В эти дни Жюльетта была невыносимо одинока, ее охватило чувство полной покинутости. Ее – царственно блистательную владычицу, всегда вызывавшую всеобщее восхищение, – теперь ее только терпели, и того хуже – не уважали. Ей даже казалось, что из-за этой общей недоброжелательности она день ото дня дурнеет. Она уже не следила за своей внешностью – она стыдилась обычной своей опрятности и аккуратности. Ужасная усталость давила ее. Что это было – мания преследования? Казалось, эти армянские глаза смотрят на нее с упреком, как на виноватую. Это порождало новые мучения – Франция! Известия о положении на фронтах были все почерпнуты из турецких газет, к тому же недельной, а то и месячной давности. Потому-то Жюльетта знала только о поражениях Франции – она знала, что армия врага продвинулась к самому сердцу ее родины. И ею, всегда думавшей только о своих близких, ею, у которой политика, судьбы человечества вызывали только скуку и никогда не трогали, ею вдруг овладела снедающая тревога за отечество. И мать, хотя они никогда не понимали друг друга, и сестры, с которыми она жила в раздоре, все чаще являлись ей во сне, они целиком завладели ее ночами. Мать она почему-то всегда видела лежащей на смертном одре. Будто Жюльетта поехала к ней на каком-то ужасном поезде, а он застрял на Гар де л’Эст, и она, босая, полураздетая, почему-то в турецком халате, бежит по бесконечным переулкам к маминому дому. Умирающей все время удавалось как-то очень ловко отворачивать застывшее лицо от дочери, как та ни старалась поймать мамин взгляд. И не только мама и сестры, но даже зятья – один из них чиновник в морском министерстве, другой – инженер – делали вид, что обижены, и вроде бы имели на это полное право, потому что были оба тяжело ранены. Во сне являлись и подружки из пансиона, они нагло не замечали ее, хотя она вставала перед ними на колени. Время от времени снился покойный отец, элегантный, как всегда: в черном сюртуке, в черных лайковых перчатках и с красной ленточкой Почетного Легиона в петлице. С удивлением он смотрел на нее, без конца повторяя свое излюбленное: "Нет, так не поступают!"

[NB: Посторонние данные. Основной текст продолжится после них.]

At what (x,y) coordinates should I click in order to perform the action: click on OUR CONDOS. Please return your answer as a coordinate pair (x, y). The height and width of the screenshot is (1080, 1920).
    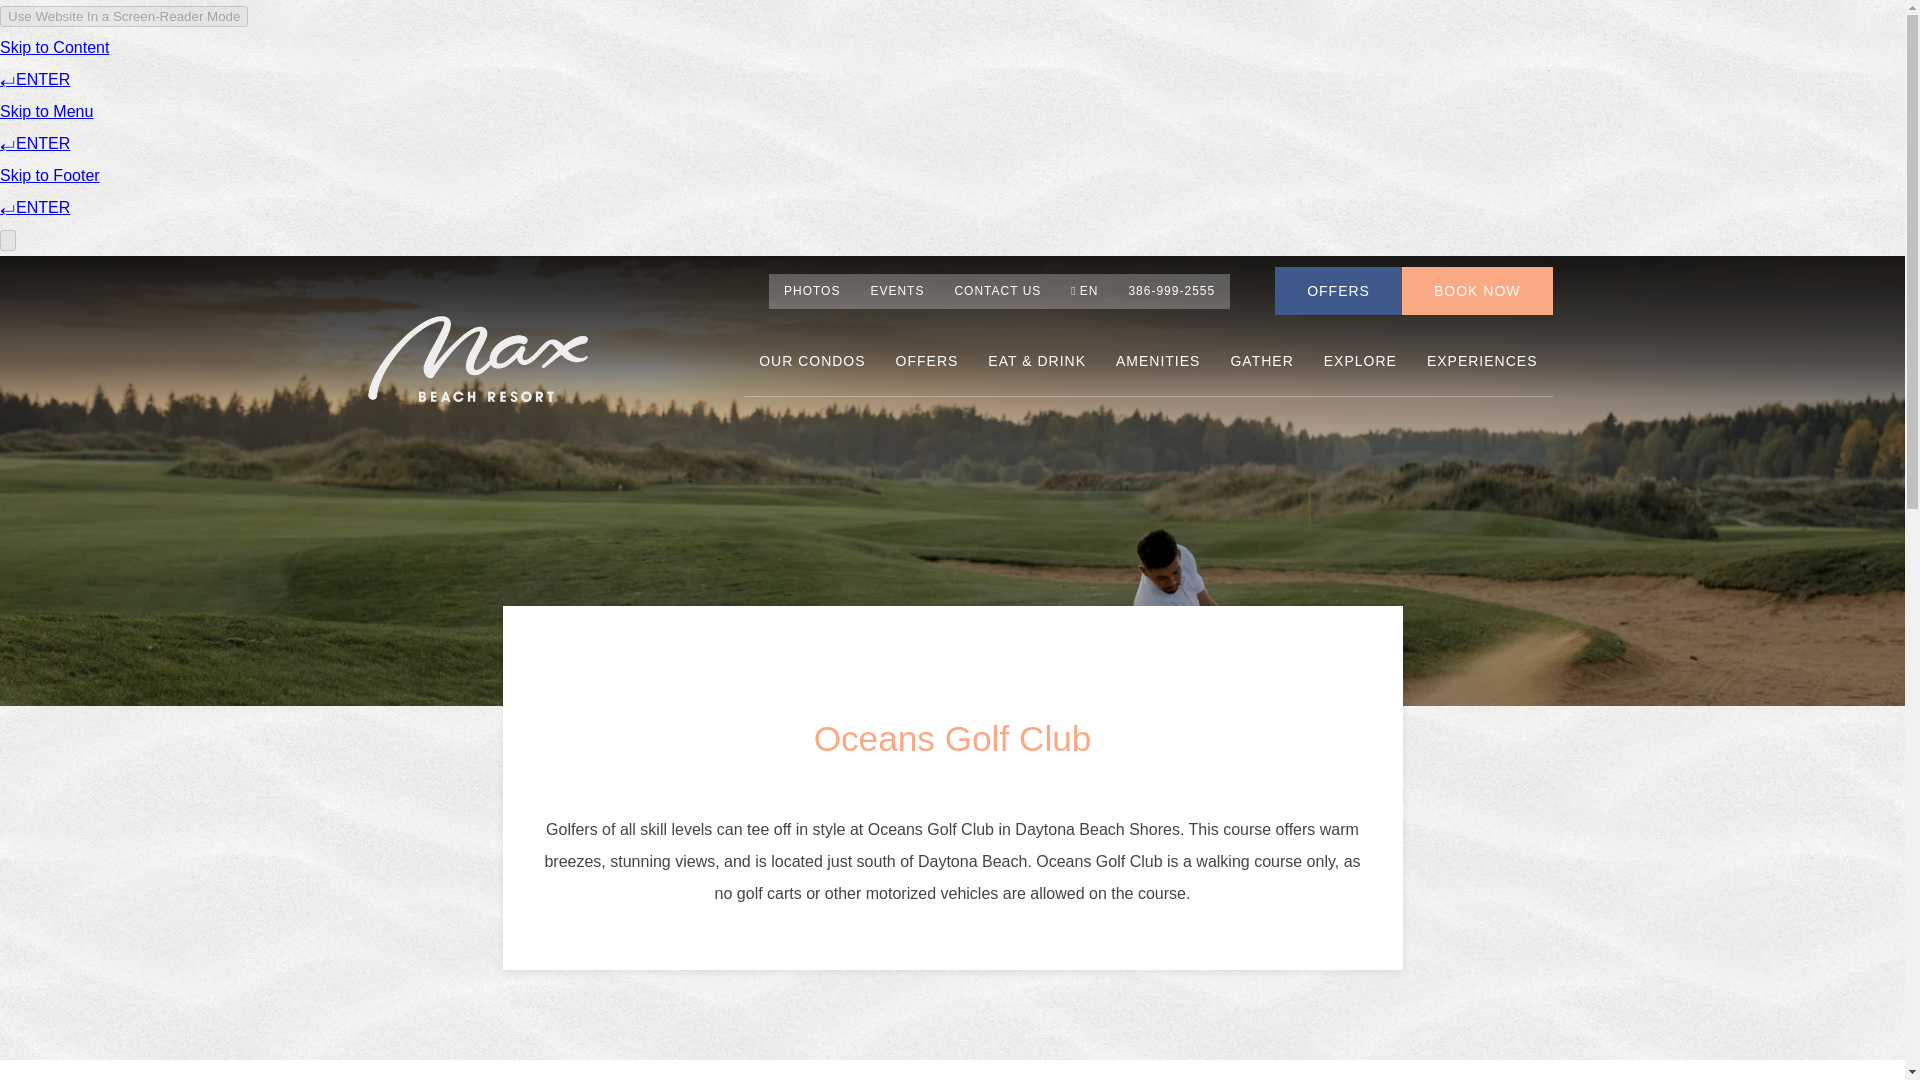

Чем страшней делались ночи, тем аккуратней ходила Жюльетта на работу. И совсем не потому, что старалась быть "человечной", как ей советовал Габриэл, нет, просто ей хотелось избавиться от своего одиночества, преодолев ощущение покинутости. Работе она отдавалась целиком. Побеждая отвращение, она склонялась к больным, уже бесчувственным старикам, лежащим на жестких подстилках, раскутывала горевшие в жару тела, очищала их от грязи, омывала их лица туалетной водой и протираниями, что у нее еще оставались. Да, в эти дни она жертвовала многим. Она отдала почти все свое белье, из простыней нарезала пеленки для грудных детей и бинты для раненых. Себе она оставила только самое необходимое. Но как ни старалась Жюльетта, рыбьи глаза мечущихся в жару больных и непроницаемые взоры здоровых не вспыхивали благодарностью, в них не было никакой признательности к ней – чужачке. Даже Габриэл ни единым словом никогда не похвалил ее. Всего десять дней назад он был ее рыцарем, а теперь – она лишь балласт для него. Всеми оставленная и покинутая, она обречена умирать здесь наверху, на Муса-даге, куда более одинокая и несчастная, чем все самые несчастные.